Oggi è un tripudio di auguri per la festa della donna. Sappiamo tutti essere una festa commerciale e per nulla sentita, se non forse dalle piccole donne che ancora credono nei sogni.
Per il resto è un mero scambio di formalità, ma questo è spesso la vita, un calendario di date che ci ricordano il nostro passato.
Ciò non toglie che una riflessione sulle donne venga spontanea, soprattutto in tempi come questi di confusione di genere, di violenze, di torture psicologiche e fisiche, di ostentazione di corpi e poca intelligenza: io, posso dirlo chiaramente, non mi sento a mio agio, non sono serena, non trovo una collocazione, ruoto intorno alla ricerca della mia sedia. E non capisco da che parte stare, non mi vergogno a dirlo.
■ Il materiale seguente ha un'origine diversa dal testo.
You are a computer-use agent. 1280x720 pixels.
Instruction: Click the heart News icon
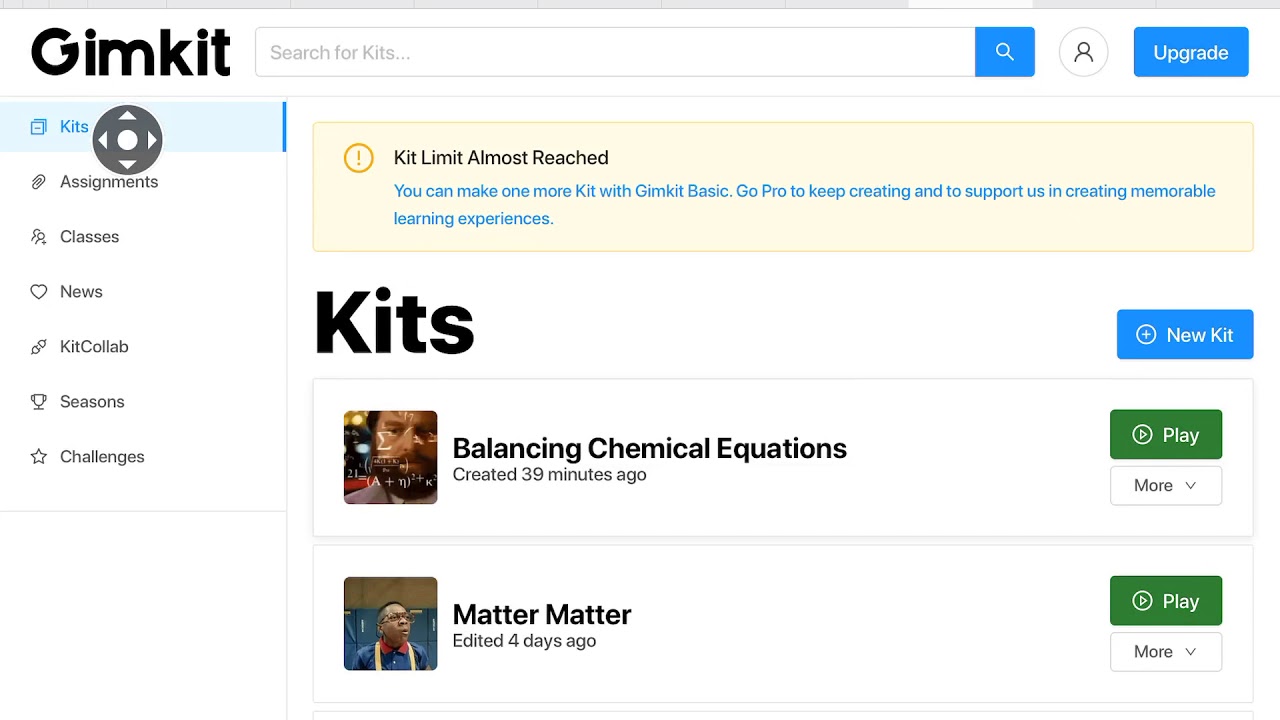pyautogui.click(x=39, y=292)
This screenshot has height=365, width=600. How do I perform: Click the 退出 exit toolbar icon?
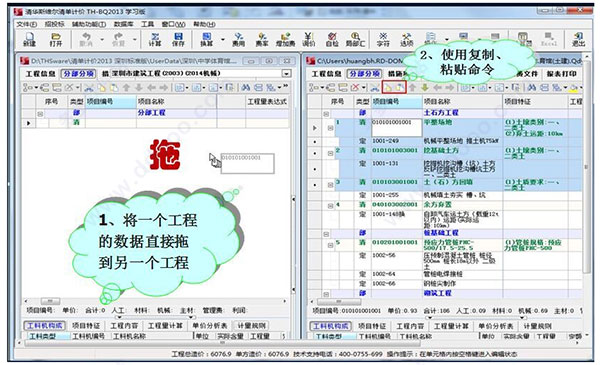point(578,39)
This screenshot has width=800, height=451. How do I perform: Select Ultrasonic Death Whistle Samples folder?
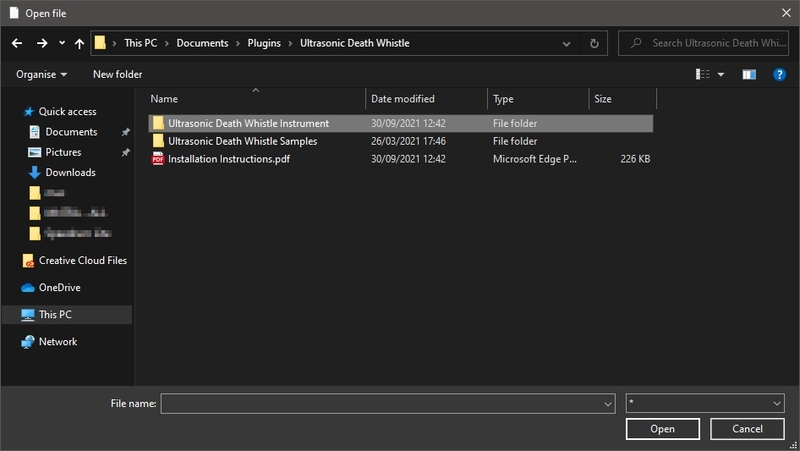coord(242,141)
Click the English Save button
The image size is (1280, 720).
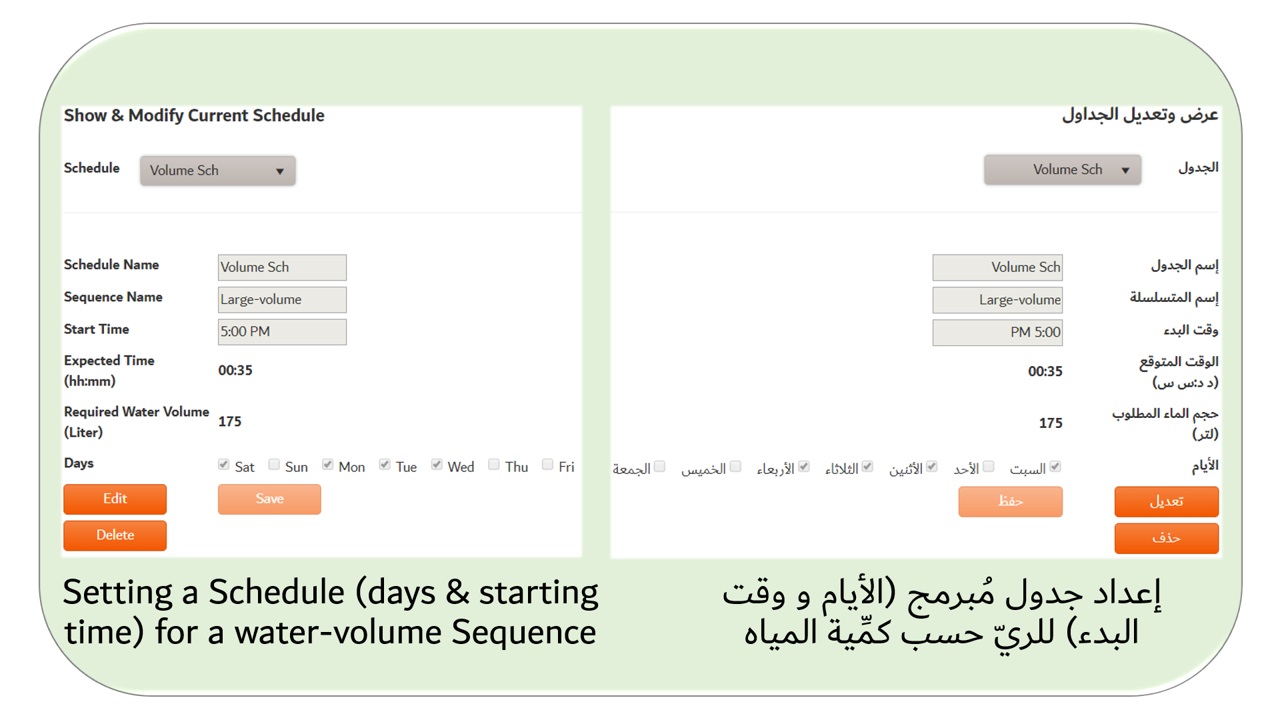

Le donne sono anime belle, luminose, sono madri perché nate per procreare. Sono l’esempio dell’amore, della tenerezza, sono la fonte di pace e accettazione.
Ciò che invece la vita riporta è tutt’altro, una necessità, una rabbia, una violenza dentro che trasforma le donne, le inacidisce, le abbruttisce, le rende gelose, invidiose, tese al riconoscersi con le palle, a detestare gli uomini, a farne senza con orgoglio, a volerli solo per loro, in una smania di possesso. Le donne disconoscono i figli, li uccidono, si lasciano tormentare da uomini inutili e violenti, le donne fanno parte delle mafie di potere, castrano sogni, si gonfiano, sgonfiano, grazie alla chirurgia estetica, parlano male delle altre donne, in segreto, quando di fronte fintamente le adulano. Le donne fanno le assassine, legano al collo uomini cane, li inchiodano con le loro vagine profumate, scrivono sogni che non mantengono, illudono, pretendono, domatrici di teste mozzate.

Spesso ho scritto che preferirei la mente di un uomo, schematica e razionale, menefreghista e leggero; spesso e ancora ora.

Ma sono una donna e ho solo questi occhi meravigliosi che vedono oltre e questo cuore bizzarro di sogni.
Dovrò imparare a farmene una ragione.